Among percussionists, tam-tams are instruments very similar to the gong.
There are two distinctions between "gong" and "tam-tam":
- The center of a gong has a protrusion opposite the natural curve of the saucer-shape, whereas the center of a tam-tam is flat.
- A gong is meant to produce a long and sustained tonal sound, whereas a tam-tam is more aimed towards producing a shorter and louder crashing sound.
Uses for the tam-tam are virtually limitless. The tam-tam can be used for some background ambient sounds, or for loud crashing accents. They are employed in "classical" genres more often than most people are aware of. There have also been several rock bands that have used this instrument, although almost always incorrectly.
How to Play the Tam-Tam
First you must select a mallet or beater. As opposed to a gong, you will want to use a mallet with a softer head. Most proper tam-tam mallets resemble oddly-shaped hammers. The shaft and most of the head are usually wooden, and the part (or parts) of the head intended to strike the tam-tam will have a thick cotton covering.
For describing playing technique, I'll be assuming that you are right-handed. Stand facing the tam-tam with the right half of your body being directly in front of the face of the tam-tam, while the left-side of your body is outside the instrument. Stand about 10-12 inches away from the striking side. Now angle your body about 30 degrees to your right and extend your left leg out a bit. Grip the mallet/beater similar to that of a baseball bat. Your stance should now be sort of like you are about to perform a slapshot in hockey. It should be pretty comfortable (for a short period of time), so adjust if it feels too strange.
Now that you know how to stand, you need to learn how to strike the tam-tam. Everything I am about to describe is critical to not only producing a good sound, but also to avoid damaging the very expensive instrument.
Before playing any actual notes, you will need to "warm up" the tam-tam. This is accomplished by doing light taps around the tam-tam with the mallet. You want to do these taps right between the (usually colored) center area of the tam-tam and its perimeter. Do the light taps in a circle (clockwise or counter-clockwise doesn't really matter) while being careful not to produce too much vibration. Too much vibration would make your taps audible, so if you start to hear yourself, play softer.
You are moving your mallet along the tam-tam keeping an even vibration. Now you are ready to strike and play your note. Never ever strike the tam-tam directly in the center! Doing so will likely break it on contact or create a lot of microcracking that will shorten its lifespan. Instead, strike above the center of the tam-tam. You want to hit it just a little bit closer to the middle than when you were warming it up.
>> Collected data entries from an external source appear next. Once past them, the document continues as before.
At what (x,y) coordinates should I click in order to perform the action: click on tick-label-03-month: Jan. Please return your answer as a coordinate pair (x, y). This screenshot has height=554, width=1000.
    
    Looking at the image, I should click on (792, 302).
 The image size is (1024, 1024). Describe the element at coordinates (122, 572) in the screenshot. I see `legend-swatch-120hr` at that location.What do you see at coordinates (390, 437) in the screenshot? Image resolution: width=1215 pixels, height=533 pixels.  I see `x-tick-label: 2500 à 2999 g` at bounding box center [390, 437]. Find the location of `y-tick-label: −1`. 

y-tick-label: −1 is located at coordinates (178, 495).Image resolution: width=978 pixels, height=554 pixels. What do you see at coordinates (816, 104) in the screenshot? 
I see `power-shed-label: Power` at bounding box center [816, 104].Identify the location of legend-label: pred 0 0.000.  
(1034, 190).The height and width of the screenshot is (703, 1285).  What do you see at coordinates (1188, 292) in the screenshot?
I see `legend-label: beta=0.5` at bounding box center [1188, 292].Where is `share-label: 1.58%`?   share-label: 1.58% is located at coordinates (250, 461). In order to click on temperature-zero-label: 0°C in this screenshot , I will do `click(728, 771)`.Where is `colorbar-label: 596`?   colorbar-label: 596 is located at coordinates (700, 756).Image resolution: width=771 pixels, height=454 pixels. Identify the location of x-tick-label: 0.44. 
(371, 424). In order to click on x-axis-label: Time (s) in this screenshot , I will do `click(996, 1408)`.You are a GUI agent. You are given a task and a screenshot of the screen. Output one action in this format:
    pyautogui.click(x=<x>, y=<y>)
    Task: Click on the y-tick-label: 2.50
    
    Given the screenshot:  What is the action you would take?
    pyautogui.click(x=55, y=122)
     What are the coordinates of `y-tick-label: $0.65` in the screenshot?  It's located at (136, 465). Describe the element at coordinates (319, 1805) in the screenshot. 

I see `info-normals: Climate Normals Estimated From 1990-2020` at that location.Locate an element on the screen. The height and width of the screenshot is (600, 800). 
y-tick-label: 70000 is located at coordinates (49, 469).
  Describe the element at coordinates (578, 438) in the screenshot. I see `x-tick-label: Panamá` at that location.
**CRASSSHHH** You just produced a huge sound (or sometimes small one depending on the music you're reading and how you struck it) and this baby is going to ring for a very long time. That means you have to "cool down" tam-tam. Again, this is strictly governed by the music. To do the fastest muffle possible, you'll press your arm and body into the front of the tam-tam while reaching around and laying your other arm across the other side of the metal monster. When doing this, make sure that you don't have anything metallic to ram into the tam-tam (such as a belt buckle or a set of keys). It's not too dissimilar from the way Steve Irwin jumps on a crocodile. This method isn't very good for the health of the tam-tam, but some music requires it. Not to mention that it's fun.
Most likely, though, you'll want to do a gradual cool down. An easy method for this is to step behind the tam-tam and then press the palms of your hands on the back of the instrument and then removing them again at regular intervals. You do this over and over again until you have silenced the tam-tam where you desire.